What to work on: Copy the lines of the items exactly, starting at the line that contains "Tap the Bihor county label" and ending at the end of the items.

Data extract:
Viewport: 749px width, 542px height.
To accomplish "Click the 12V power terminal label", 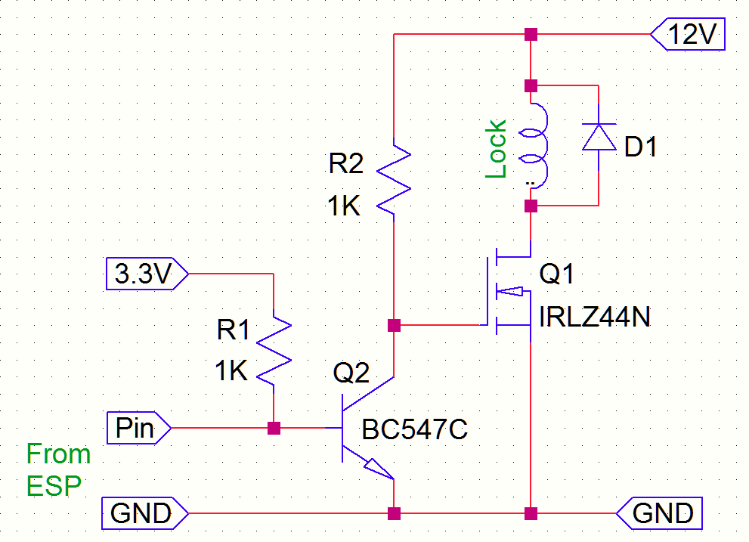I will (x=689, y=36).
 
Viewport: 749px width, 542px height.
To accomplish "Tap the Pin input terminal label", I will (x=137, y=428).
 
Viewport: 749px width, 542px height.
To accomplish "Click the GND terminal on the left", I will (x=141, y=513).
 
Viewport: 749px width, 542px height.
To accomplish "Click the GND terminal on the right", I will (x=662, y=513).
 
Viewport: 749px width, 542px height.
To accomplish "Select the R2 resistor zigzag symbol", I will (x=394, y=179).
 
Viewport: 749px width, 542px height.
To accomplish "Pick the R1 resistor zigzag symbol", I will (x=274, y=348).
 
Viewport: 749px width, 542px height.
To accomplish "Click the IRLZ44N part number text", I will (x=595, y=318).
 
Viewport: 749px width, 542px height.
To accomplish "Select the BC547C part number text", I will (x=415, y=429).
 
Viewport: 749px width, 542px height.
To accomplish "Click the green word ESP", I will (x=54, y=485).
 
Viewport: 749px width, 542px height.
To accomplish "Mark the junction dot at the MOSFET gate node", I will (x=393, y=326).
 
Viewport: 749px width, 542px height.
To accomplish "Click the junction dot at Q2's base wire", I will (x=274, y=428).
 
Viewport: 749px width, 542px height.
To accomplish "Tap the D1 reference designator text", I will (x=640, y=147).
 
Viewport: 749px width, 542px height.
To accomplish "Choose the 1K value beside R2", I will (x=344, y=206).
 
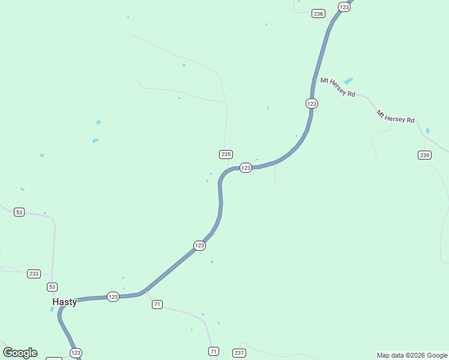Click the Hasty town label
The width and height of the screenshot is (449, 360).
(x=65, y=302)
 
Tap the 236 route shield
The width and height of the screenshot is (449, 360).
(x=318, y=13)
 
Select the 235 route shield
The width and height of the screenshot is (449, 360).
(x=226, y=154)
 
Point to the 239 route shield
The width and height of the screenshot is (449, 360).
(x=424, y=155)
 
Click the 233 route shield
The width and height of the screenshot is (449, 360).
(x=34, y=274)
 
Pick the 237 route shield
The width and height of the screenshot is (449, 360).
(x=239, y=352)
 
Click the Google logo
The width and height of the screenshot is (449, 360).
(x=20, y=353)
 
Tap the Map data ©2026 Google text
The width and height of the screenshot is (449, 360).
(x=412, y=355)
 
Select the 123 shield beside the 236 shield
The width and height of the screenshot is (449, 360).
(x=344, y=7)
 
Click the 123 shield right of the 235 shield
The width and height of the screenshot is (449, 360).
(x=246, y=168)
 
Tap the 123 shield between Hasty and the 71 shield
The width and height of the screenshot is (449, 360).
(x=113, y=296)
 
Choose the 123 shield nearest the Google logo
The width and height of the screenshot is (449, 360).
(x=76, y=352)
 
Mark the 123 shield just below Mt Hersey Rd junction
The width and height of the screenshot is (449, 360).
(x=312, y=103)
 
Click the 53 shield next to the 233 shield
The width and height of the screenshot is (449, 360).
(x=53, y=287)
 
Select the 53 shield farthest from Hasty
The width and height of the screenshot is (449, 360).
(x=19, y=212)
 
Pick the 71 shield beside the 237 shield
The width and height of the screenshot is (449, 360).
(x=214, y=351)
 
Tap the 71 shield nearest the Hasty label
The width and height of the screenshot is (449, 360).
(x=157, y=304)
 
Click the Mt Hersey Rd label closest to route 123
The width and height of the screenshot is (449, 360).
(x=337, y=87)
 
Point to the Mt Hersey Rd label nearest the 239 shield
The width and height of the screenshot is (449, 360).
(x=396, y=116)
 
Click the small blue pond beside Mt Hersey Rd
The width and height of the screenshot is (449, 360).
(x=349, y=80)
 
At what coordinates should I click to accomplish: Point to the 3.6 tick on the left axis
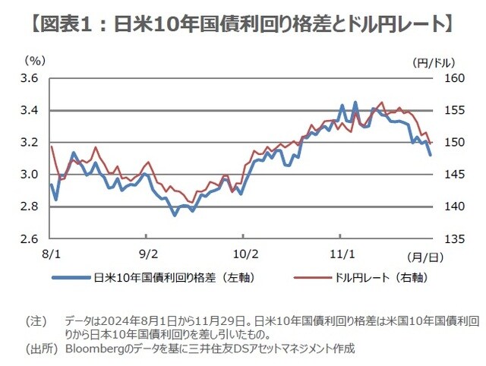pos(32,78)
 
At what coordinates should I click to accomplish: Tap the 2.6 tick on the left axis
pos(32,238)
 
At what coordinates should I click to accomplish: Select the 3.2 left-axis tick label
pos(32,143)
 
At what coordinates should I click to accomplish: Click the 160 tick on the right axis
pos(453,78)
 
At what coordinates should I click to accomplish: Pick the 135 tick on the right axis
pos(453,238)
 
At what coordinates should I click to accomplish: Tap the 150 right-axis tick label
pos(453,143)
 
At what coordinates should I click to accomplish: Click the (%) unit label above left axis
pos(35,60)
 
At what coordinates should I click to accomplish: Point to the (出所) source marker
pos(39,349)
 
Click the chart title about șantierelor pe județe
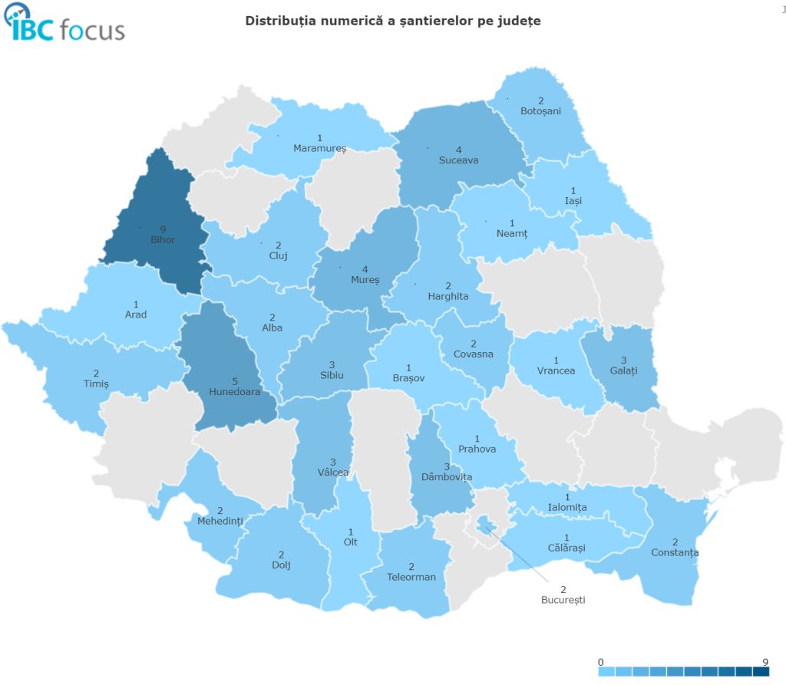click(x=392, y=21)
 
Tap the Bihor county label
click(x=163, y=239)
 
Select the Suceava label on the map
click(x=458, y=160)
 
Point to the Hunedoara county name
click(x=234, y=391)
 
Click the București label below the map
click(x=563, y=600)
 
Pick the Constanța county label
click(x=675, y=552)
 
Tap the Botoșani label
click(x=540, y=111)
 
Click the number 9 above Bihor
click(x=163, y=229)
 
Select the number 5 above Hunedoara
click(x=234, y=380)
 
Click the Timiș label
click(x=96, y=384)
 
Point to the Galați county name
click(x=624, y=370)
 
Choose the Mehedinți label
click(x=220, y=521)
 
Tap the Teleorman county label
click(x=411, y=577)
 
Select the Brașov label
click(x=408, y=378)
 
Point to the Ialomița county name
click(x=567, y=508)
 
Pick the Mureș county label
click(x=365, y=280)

The solution:
Tap the Bihor county label
click(x=163, y=239)
 
Select the Suceava label on the map
click(x=458, y=160)
 
Point to the Hunedoara county name
click(x=234, y=391)
 
Click the București label below the map
click(x=563, y=600)
 
Pick the Constanța county label
click(x=675, y=552)
 
Tap the Botoșani label
click(x=540, y=111)
 
Click the number 9 above Bihor
click(x=163, y=229)
 
Select the number 5 above Hunedoara
click(x=234, y=380)
 
Click the Timiș label
click(x=96, y=384)
 
Point to the Galați county name
click(x=624, y=370)
 
Choose the Mehedinți label
click(x=220, y=521)
 
Tap the Teleorman county label
click(x=411, y=577)
 
Select the Brașov label
click(x=408, y=378)
 
Point to the Ialomița county name
click(x=567, y=508)
 
Pick the Mureș county label
click(x=365, y=280)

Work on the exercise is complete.